In Sakha, an embedded subject can be assigned dependent case (= accusative) iff the matrix clause has another DP (Baker and Vinokurova 2010). Baker and Vinokurova analyze this pattern in terms of raising: the embedded subject is eligible to move to embedded [Spec, CP], where it may then enter into dependent-case relationships with DPs in the matrix clause. This analysis is problematic for the strong WC (and the Ban on Improper Case) because it involves a DP in [Spec, CP] being the lower DP in a dependent-case pair, which should be impossible (see Sect. 5.4).

figure co

I argue that so-called accusative subjects in Sakha are actually proleptic arguments: they are base-generated as an argument of the matrix clause and are indirectly linked to an embedded gap via resumption (in the spirit of den Dikken 2017, 2018). As an argument of the matrix clause, it participates in the dependent-case calculus in the matrix clause, and thus is sensitive to the DPs there. Baker and Vinokurova themselves consider a prolepsis analysis of accusative subjects. They claim that while some instances of accusative subjects are indeed prolepsis, there are at least some instances that are not. To support this claim, they show that an accusative subject can be an NPI that would only be licensed in the embedded clause. They argue that this constitutes evidence against adopting a prolepsis analysis across the board for accusative subjects. However, den Dikken (2017, 2018) explicitly argues that prolepsis does in fact allow NPI licensing. (Technically for him, such constructions are complex predicates with no crossclausal syntactic dependencies, the same analysis that den Dikken 2009 gives for Hungarian long focus movement; see Sect. 3.3.) Thus, the NPI facts are in fact compatible with the prolepsis analysis.
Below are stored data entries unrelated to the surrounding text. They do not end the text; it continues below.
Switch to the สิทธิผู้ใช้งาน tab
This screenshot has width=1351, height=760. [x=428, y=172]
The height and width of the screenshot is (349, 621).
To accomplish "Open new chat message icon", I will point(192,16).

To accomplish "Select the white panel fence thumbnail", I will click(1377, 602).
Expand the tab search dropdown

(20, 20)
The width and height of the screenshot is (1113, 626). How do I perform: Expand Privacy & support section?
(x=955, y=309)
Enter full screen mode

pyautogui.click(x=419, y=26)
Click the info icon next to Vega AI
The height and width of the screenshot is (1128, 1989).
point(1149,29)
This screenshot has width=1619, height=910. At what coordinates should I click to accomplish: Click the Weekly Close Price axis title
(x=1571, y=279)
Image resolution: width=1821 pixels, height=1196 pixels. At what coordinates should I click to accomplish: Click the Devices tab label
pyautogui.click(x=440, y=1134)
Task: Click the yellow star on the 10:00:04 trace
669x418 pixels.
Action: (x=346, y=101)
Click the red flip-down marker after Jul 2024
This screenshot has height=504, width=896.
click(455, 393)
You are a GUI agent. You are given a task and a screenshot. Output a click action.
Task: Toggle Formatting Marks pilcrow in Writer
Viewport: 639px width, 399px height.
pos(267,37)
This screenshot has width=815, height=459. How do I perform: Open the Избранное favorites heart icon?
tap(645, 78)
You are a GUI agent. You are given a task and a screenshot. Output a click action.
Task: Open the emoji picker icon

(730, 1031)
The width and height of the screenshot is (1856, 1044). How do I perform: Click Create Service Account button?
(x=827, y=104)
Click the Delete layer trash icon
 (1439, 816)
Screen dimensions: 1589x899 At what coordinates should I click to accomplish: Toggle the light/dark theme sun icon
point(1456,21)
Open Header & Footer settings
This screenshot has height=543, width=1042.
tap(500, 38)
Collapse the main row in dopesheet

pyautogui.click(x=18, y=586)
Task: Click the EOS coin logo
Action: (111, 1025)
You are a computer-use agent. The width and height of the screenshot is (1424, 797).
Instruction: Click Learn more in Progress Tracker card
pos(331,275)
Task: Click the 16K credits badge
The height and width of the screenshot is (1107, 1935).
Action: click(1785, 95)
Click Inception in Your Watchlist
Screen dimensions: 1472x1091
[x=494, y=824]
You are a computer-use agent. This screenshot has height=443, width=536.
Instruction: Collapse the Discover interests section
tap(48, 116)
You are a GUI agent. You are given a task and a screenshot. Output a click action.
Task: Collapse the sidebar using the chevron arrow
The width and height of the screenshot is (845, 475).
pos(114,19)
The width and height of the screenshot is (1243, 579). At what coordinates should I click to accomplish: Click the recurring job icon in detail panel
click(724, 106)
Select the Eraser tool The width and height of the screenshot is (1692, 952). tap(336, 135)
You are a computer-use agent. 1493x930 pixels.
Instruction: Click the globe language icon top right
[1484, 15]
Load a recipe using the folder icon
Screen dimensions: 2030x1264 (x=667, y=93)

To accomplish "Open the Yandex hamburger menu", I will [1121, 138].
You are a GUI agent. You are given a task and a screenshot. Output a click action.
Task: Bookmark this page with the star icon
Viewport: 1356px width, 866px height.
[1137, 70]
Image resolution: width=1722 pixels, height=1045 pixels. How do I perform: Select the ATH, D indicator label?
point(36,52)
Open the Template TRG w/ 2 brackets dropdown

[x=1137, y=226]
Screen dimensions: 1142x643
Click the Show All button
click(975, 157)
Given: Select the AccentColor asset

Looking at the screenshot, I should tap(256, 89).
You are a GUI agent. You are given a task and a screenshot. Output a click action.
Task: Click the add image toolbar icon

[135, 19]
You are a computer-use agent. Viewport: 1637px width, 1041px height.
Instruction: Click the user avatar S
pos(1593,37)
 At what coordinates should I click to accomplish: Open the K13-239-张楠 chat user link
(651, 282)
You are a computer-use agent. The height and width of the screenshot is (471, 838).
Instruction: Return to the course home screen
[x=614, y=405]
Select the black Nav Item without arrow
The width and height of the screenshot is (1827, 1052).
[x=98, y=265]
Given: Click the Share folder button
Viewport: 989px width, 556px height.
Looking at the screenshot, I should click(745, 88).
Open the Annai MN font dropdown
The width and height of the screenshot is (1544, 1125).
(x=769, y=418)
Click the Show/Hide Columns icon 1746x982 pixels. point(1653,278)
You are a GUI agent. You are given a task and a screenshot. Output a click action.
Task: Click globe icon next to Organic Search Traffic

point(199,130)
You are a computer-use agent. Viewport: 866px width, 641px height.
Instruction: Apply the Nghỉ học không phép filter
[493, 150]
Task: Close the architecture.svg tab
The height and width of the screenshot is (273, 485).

Evidence ruling out prolepsis would have to come from other reconstruction data, which are not available in the literature. Crucially, under a prolepsis analysis, Sakha accusative subjects are not problematic for the strong WC, as no crossclausal syntactic dependencies are involved.

As shown with the above discussion, it is not at all clear that these phenomena constitute evidence against the strong WC and the LEC. At the very least, in light of improper case, they deserve more attention and careful scrutiny. If the reanalyses sketched above can be sustained, then the LEC can be maintained in its full strength.